La règle de l’antériorité et ses limites
Celui qui s’installe à proximité d’une activité, en l’occurrence agricole, déjà existante ne peut en ignorer les éventuelles nuisances. C’est ainsi que l’article L.112-16 du code de la construction dispose que « les dommages causés aux occupants d’un bâtiment par des nuisances dues à des activités agricoles, industrielles, commerciales ou aéronautiques n’entrainent pas droit à réparation lorsque le permis de construire afférent au bâtiment exposé à ces nuisances a été demandé postérieurement à l’existence des activités les occasionnant ; et dès lors que ces activités s’exercent en conformité avec les dispositions législatives ou règlementaires en vigueur et qu’elles se sont poursuivies dans les mêmes conditions ». Si le but est de protéger l’entrepreneur et la pérennité de son activité, cette règle ne vaut que pour les aménagements préexistants et dès lors que l’exploitation se poursuit dans les mêmes conditions ; et notamment sans aggravation ou création de nuisances que le juge pourrait alors sanctionner.La recrudescence de ces situations, souvent épidermiques pour chacune des parties en cause, amène certains à se demander s’il sera encore possible d’exercer l’agriculture en zone rurale ? En effet, force est de constater un glissement de la notion de zone rurale vers celle de zone paysagée, générant ainsi plus de contrainte dans l’exercice de l’activité de l’exploitant.Dans ce contexte, afin d’assurer à chacun une jouissance paisible dans sa vie privée ou dans son activité professionnelle, la discussion et la conciliation entre voisins sont les solutions à prioriser. Pour les départements où il existe une charte de bon voisinage, elle pourra être à la foi un outil d’anticipation et un appui à la médiation.

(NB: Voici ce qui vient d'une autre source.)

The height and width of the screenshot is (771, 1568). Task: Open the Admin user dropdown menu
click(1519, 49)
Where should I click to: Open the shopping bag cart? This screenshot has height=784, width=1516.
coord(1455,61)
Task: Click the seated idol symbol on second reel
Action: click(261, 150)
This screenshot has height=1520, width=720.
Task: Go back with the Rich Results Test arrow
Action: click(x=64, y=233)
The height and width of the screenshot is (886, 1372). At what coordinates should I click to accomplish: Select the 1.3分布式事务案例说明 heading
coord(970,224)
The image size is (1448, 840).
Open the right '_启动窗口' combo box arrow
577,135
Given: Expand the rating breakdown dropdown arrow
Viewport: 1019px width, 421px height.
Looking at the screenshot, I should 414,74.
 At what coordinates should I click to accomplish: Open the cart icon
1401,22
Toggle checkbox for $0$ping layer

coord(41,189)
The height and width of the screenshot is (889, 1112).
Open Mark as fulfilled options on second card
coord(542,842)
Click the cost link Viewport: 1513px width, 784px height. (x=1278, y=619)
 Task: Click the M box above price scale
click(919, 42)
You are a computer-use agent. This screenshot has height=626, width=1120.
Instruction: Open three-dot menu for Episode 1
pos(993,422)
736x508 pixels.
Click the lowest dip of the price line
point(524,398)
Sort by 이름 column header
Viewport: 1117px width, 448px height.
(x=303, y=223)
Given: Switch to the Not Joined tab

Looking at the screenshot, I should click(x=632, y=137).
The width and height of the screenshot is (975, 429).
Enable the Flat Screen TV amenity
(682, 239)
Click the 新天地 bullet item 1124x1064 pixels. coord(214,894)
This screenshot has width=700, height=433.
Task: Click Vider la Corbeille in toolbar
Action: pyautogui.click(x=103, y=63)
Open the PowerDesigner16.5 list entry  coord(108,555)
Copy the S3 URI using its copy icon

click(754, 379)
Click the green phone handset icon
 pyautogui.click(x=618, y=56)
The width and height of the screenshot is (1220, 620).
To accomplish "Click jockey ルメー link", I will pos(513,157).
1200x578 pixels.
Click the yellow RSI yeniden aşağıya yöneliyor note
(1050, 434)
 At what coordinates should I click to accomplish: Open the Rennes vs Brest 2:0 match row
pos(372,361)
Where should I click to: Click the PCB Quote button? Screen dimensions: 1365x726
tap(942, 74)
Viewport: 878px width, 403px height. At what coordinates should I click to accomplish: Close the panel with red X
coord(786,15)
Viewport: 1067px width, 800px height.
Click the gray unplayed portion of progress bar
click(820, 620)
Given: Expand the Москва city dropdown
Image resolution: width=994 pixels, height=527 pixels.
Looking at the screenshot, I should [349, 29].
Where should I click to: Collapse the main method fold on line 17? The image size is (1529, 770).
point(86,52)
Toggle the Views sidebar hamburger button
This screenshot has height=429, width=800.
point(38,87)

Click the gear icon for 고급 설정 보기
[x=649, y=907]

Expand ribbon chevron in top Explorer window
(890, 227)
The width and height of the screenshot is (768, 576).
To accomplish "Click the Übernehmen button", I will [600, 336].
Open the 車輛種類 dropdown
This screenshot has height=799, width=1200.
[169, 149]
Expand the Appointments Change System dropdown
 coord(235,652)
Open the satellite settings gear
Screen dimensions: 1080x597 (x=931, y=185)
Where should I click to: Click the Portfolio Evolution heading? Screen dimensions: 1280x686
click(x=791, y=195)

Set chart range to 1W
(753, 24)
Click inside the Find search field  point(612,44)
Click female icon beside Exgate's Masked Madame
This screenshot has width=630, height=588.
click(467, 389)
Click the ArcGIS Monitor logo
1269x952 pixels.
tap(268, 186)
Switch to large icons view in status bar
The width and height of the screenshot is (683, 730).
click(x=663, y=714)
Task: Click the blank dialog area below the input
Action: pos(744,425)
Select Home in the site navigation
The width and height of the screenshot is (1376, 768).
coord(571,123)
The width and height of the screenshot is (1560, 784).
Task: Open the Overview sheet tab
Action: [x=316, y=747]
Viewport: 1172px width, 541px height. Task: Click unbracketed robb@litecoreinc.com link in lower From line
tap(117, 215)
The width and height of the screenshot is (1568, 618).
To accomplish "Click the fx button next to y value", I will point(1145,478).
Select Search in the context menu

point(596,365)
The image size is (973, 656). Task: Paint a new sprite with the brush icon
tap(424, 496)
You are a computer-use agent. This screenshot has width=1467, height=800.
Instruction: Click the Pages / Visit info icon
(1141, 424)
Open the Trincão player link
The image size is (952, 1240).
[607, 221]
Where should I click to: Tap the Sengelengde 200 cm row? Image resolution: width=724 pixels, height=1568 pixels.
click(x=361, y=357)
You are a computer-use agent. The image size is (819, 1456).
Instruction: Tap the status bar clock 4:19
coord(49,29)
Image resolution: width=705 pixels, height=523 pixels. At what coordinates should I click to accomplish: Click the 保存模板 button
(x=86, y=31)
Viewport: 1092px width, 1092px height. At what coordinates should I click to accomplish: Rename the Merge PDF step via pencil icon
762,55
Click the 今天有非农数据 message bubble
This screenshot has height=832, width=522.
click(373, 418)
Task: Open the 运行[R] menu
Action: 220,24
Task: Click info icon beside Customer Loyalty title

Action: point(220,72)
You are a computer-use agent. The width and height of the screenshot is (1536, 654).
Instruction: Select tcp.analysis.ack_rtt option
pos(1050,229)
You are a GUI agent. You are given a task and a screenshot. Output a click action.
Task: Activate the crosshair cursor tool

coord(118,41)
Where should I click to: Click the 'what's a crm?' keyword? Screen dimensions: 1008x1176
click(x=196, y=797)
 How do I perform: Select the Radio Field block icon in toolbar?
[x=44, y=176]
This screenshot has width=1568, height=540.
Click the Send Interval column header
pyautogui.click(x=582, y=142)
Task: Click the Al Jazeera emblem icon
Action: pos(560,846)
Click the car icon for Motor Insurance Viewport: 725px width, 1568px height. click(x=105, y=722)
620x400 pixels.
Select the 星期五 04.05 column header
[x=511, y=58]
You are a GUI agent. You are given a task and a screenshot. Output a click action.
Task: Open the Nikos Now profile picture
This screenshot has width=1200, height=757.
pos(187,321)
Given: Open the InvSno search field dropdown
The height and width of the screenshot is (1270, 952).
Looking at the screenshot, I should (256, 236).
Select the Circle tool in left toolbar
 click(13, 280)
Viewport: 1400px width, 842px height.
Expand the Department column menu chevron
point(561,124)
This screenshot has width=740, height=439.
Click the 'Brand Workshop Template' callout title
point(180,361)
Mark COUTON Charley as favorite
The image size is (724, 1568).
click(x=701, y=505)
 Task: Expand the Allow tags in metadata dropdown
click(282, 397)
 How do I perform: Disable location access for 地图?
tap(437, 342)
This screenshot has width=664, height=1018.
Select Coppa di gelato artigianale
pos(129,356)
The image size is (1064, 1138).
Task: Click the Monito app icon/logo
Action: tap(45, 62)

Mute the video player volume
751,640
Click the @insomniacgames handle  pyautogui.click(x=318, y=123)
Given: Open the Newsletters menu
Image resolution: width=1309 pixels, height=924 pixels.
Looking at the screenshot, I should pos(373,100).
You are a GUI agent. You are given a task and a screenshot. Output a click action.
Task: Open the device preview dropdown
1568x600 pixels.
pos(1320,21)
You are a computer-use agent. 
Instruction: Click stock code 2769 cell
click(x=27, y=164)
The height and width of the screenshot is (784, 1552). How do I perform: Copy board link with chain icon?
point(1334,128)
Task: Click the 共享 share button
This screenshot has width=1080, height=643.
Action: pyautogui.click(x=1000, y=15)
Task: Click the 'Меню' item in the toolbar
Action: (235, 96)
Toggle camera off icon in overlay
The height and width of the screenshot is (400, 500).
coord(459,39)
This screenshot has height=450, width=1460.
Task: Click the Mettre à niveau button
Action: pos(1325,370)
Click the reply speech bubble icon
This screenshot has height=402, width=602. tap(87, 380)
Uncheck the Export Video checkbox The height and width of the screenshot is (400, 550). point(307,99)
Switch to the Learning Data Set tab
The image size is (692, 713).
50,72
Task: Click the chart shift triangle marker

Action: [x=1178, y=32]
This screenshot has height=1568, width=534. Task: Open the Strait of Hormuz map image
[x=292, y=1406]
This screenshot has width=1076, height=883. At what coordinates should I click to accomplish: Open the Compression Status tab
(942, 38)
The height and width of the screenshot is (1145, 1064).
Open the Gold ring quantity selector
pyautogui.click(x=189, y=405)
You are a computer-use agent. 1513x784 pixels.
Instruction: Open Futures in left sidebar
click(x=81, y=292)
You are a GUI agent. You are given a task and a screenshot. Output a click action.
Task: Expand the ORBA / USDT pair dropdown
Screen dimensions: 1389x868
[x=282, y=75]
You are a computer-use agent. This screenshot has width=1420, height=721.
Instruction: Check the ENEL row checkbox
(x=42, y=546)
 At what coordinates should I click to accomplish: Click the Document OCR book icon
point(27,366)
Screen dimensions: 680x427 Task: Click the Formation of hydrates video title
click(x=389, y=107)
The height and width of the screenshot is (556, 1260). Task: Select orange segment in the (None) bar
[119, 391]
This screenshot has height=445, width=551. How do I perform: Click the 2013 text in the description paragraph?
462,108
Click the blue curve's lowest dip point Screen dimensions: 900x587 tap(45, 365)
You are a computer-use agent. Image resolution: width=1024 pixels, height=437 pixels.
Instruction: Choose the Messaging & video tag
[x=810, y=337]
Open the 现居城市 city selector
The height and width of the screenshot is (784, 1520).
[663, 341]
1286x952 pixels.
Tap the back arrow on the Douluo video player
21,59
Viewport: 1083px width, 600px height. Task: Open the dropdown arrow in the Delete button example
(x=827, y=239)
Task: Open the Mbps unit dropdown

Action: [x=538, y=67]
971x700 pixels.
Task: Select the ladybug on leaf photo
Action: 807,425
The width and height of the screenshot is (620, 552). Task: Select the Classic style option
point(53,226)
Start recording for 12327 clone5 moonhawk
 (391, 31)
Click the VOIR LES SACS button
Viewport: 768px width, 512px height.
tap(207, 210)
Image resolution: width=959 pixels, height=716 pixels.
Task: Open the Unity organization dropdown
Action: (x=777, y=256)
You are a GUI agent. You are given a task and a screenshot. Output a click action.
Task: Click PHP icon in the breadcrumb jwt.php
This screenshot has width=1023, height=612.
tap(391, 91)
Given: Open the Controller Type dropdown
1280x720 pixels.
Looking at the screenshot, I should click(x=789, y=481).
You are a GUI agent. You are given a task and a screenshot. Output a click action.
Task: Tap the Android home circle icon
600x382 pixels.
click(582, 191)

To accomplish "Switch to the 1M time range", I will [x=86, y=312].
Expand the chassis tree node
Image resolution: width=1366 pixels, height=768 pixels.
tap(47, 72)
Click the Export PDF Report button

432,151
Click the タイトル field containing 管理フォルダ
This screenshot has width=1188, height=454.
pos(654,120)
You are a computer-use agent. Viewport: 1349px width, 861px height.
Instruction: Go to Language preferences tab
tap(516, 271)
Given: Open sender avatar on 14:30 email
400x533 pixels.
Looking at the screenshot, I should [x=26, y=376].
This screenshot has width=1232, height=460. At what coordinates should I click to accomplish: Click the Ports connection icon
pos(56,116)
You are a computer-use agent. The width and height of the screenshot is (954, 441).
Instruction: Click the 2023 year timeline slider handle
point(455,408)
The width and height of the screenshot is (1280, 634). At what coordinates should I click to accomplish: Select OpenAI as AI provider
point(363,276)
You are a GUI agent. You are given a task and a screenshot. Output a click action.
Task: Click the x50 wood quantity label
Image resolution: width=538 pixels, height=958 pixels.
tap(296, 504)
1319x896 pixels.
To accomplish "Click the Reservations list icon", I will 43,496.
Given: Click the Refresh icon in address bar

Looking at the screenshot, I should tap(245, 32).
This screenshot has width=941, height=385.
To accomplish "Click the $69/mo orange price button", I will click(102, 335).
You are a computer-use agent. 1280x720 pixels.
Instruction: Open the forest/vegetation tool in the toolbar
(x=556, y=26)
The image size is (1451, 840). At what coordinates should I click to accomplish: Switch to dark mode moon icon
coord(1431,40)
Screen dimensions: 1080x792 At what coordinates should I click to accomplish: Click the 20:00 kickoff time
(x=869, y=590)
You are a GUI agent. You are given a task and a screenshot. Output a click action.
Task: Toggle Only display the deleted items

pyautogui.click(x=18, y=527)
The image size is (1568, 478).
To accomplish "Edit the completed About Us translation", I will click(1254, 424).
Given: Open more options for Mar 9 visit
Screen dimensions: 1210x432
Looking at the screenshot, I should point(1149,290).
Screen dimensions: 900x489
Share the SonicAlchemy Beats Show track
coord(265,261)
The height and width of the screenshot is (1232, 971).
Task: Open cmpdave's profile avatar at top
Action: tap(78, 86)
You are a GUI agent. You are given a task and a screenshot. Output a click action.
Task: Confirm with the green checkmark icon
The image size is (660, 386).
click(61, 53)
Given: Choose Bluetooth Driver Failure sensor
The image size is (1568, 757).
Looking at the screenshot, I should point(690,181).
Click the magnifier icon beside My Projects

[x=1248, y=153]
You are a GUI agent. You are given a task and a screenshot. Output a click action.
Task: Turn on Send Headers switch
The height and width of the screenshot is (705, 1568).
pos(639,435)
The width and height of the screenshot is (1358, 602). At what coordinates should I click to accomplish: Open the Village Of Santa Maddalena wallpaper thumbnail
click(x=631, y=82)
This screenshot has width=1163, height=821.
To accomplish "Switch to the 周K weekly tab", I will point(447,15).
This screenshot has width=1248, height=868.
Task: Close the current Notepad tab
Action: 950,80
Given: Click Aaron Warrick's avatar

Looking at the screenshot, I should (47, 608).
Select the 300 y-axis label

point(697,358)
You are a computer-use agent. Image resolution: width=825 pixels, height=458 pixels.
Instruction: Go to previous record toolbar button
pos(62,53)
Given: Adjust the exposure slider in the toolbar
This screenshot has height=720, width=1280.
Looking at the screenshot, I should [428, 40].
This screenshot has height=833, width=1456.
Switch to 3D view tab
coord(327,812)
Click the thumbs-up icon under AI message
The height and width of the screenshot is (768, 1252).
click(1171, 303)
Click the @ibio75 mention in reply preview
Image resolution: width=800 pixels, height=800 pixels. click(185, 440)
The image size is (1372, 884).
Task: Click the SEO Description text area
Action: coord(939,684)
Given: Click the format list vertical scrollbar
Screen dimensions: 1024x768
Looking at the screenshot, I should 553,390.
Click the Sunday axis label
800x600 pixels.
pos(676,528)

Rappel sur la réglementation relative au bruit.
Un arrêté de 2014 relatif à la lutte contre le bruit de voisinage précise que les appareils d’effarouchement acoustique pour la protection des cultures agricoles ou arboricoles doit s’effectuer dans les conditions suivantes :
• Le fonctionnement doit être suspendu du coucher du soleil au lever du jour
• Le nombre de détonation par heure peut être fixé de manière individuelle par le maire. L’Inrae préconise un maximum de quatre détonations par heure
• Les appareils doivent être arrêtés systématiquement dès que le risque de dégradation par les prédateurs ne se justifie plus.
• Par sécurité, une distance de 50 mètres du voisinage des autoroutes, routes nationales, départementales, des voies communales, des chemins ruraux et des voies ferrées doit être respectée.
• Leur implantation ne peut se faire à moins de 200 mètres d’une habitation ou d’un local régulièrement habité. Ils sont positionnés dans la direction la moins habitée et si possible dans le sens opposé aux vents dominants.
• Une distance de 100 mètres en deux effaroucheurs doit être respectée.
• Dans la mesure du possible, ils sont installés en utilisant les écrans naturels ou artificiels de façon à limiter la propagation des sons vers les zones habitées. Au-delà de ces règles, les mesures de bon sens doivent prévaloir lors de l’installation de ces effaroucheurs.